Em outro recente julgamento de selumetinib no melanoma cutâneo, NCT00936221 [8], as amostras foram analisados utilizando uma combinação de armas e metodologias de sequenciamento para testar a
BRAF
mutações no códon V600.
O Pro tecnologia MALDI-TOF Sequenom Iplex permite múltiplas mutações em amostras de FFPE a ser analisado em um reações individuais de investigação, usando PCR multiplex [9]. A tecnologia utiliza pequenos (~ 80 pares de bases) amplificação por PCR do produto que é óptima para a amplificação de moldes de ADN fragmentados, tais como os extraídos das amostras tumorais FFPE. A seguir à amplificação, um único passo de extensão do par de bases é realizada no local da base mutada de interesse com uma massa modificada ddNTP mistura de terminação. A vantagem desta abordagem é a capacidade de resolver os quatro bases nos espectros. O fragmento resultante, com base modificada no local da mutação, são então analisados usando o espectrómetro de massa Sequenom MassARRAY que é concebido e optimizado especificamente para a detecção de ácido nucleico. Uma clara vantagem deste sistema é a capacidade de identificar qualquer base mutante na posição determinada significando um ensaio abrange todas as três alterações de bases possíveis sem a necessidade de um ensaio separado para cada mutação potencial. Por exemplo a mutação Gly12Cys em
KRAS
é causada por um G T transversão na posição 34. Sequenom Iplex Pro irá detectar qualquer mutação nesta posição de base, incluindo as mutações Gly12Arg e Gly12Ser causadas pelo L transição C e G a Transversão respectivamente. Isso reduz a necessidade de DNA molde e, portanto, minimiza a demanda de tecidos.

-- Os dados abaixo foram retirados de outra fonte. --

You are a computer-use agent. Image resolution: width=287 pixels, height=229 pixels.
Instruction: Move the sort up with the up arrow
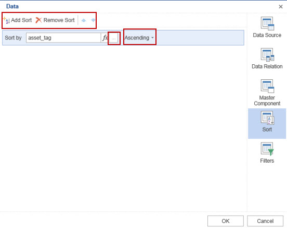[84, 20]
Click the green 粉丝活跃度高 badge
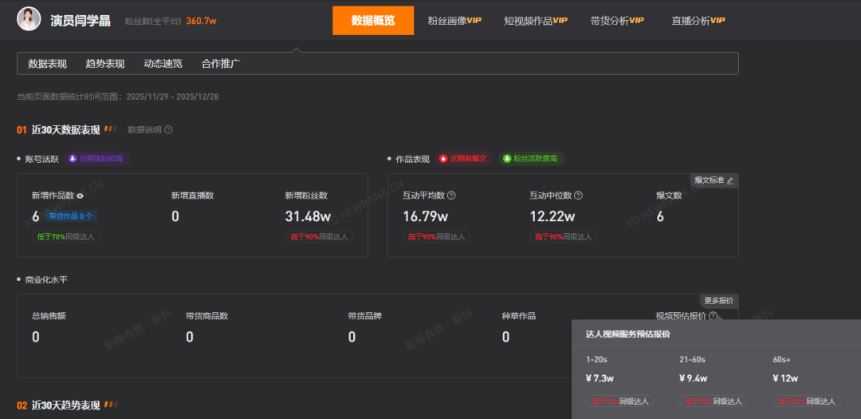861x419 pixels. point(531,159)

Aqui nós relatamos como o método MALDI-TOF compara às armas como um método para detectar
KRAS Comprar e
BRAF
mutações em amostras clínicas e como o uso de um painel multiplex nos permitiu avaliar a prevalência de mutações menos comuns em nossa coorte NSCLC.
Materiais e Métodos
Análise tumor Amostra
as 238 amostras de doentes com NSCLC veio do estudo NCT00890825 [5].
177 amostras de melanoma a partir do estudo NCT00936221 [8] também foram recolhidas e processadas como descrito no Robert et ai [8].

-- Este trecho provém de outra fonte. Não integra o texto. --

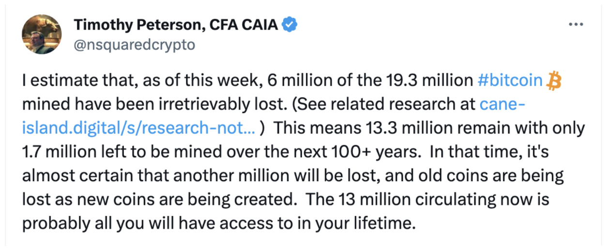608x251 pixels.
Task: Open the island.digital/s/research-not… link
Action: pos(138,128)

Todos os procedimentos foram realizados em conformidade com a Declaração de Helsinki (1964, alterado em 1975, 1983, 1989, 1996 e 2000) da Associação médica Mundial e todas as amostras de doentes submetidos para análise foram feito com o consentimento informado completo do pacientes
Patologia
pacientes nesta coorte NSCLC forneceram uma amostra de tumor que data de histologicamente entre maio de 2007 e maio de 2010. As amostras foram confirmadas ou citologia como estágio IIIB-IV NSCLC seguinte H e. coloração por um histopathologist qualificada na Labcorp Centro de Biologia Molecular e Patologia (CMBP), Research Triangle Park, NC, EUA.
ácido nucleico extração
extração do ácido
nucleico foi realizado em Labcorp CMBP, Research Triangle park, NC, EUA, a partir de 4 x 5 mm de FFPE, com remoção de parafina por fusão.

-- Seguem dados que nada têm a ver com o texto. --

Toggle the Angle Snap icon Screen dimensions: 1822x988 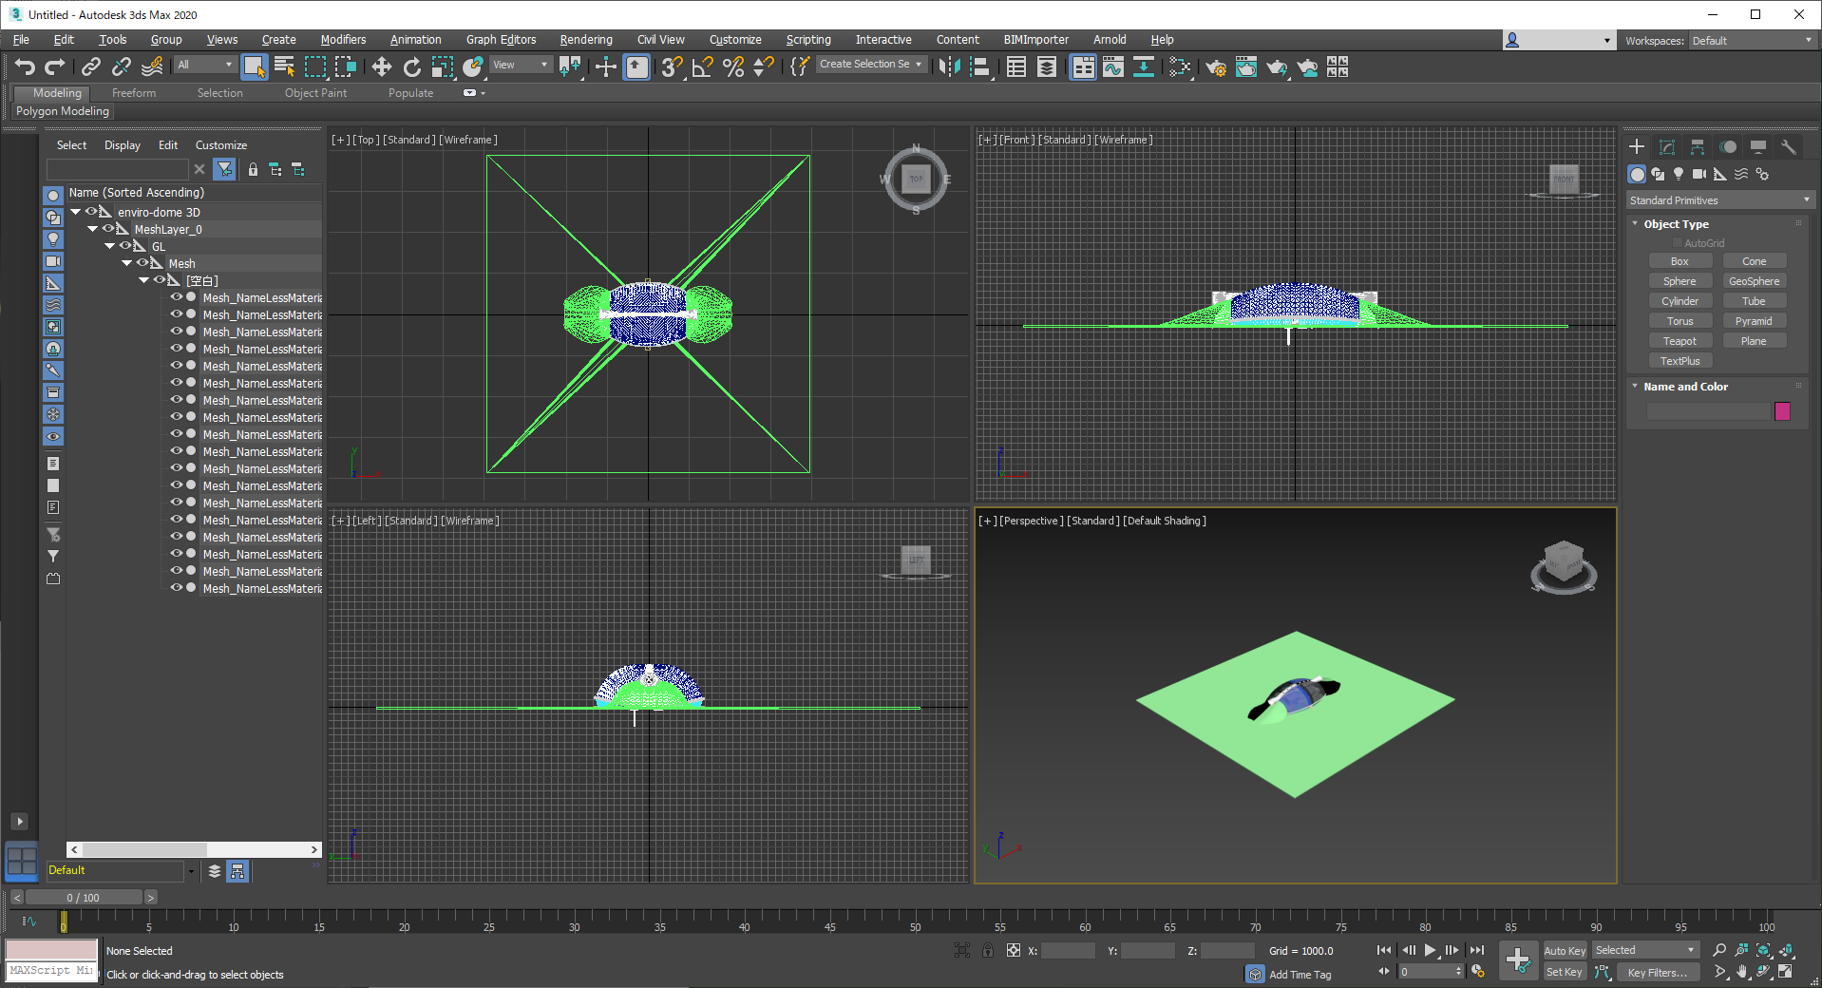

extracção de ADN foi realizada utilizando o kit Qiagen QIAamp DNA Mini (QIAGEN GmbH, Hilden, Alemanha), de acordo para a inserção de kit. Eluição foi em 100 mL de água.
DNA foi quantificada utilizando o kit TaqMan RNase P Detecção de Reagentes e TaqMan Universal PCR Mastermix (Applied Biosystems, Carlsbad, Califórnia, EUA) para estabelecer o rendimento amplificável.
KRAS
mutation Análise de status
amostras de tumor foram avaliados prospectivamente para
KRAS
estado de mutação usando o TheraScreen K-RAS ARMS mutation Kit (QIAGEN Manchester [anteriormente DxS Ltd], Manchester, UK).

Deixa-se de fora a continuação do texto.